The narrative that must replace oppression is one of repentance and belief. It is the narrative given to us by Jesus, where in we are able to experience true reconciliation. To repent should be an obvious beginning of the pattern. Remove the plank. Admit the problem. Encounter the issue first hand. We are broken and we need a doctor. Then, in human relationships, believe. To assume one man is to rich to care or to assume another is to lazy to receive the blessing of needed resources, is to build a micro hiarchy on the back of self-righteousness. We must reach out to eachother, encountering our preconceived notions head on, and repenting of them. This will make room for belief. Instead of judgement, you will have made room for the journey of understanding. Mutual understanding and repentance for personal withholdings of compassion and love leads to generosity. Generosity places value on that which we once considered a threat to our right of the enjoyment of life. We here find ourselves in a place where we can no longer judge but rather, we can only bestow honor.

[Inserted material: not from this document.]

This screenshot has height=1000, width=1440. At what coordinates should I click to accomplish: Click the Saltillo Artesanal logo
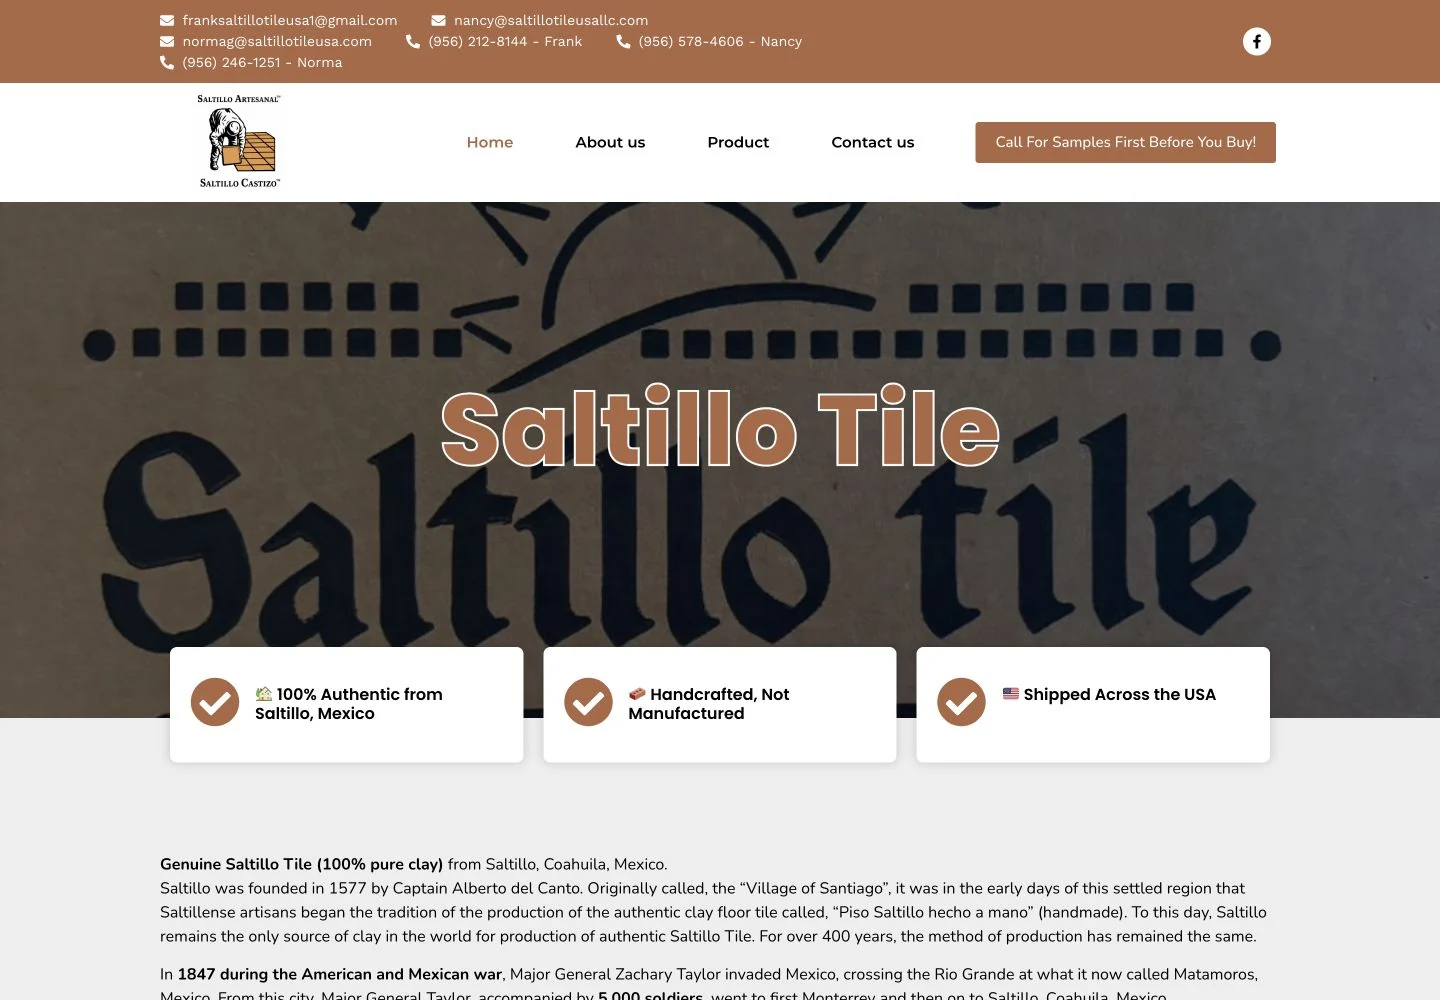(240, 142)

Many know that this road is a long one, full of disappointed, responsive violence, and daily failures. However, if there is one thing worth dying over, it is divinely inspired love. The issue at hand is that it is easier to respond in violence because, like everything else in our society, it produces an immediate retributive results. Perhaps consumerism has even intensified the violence of the present age. It is far more difficult to enact, as Mother Teresa once implored, a 'small things with great love' philosophy and theology. No oppression. No hatred. No violence. Only love. Only compassion. Only honor for God and the eternal bearers of His glory. This requires patience. It requires intensive intimate heart surgery to remove the cancers that lay dormant, waiting for their moment to break out. Intimate relationship with God is the beginning of the end of our personal role in oppression.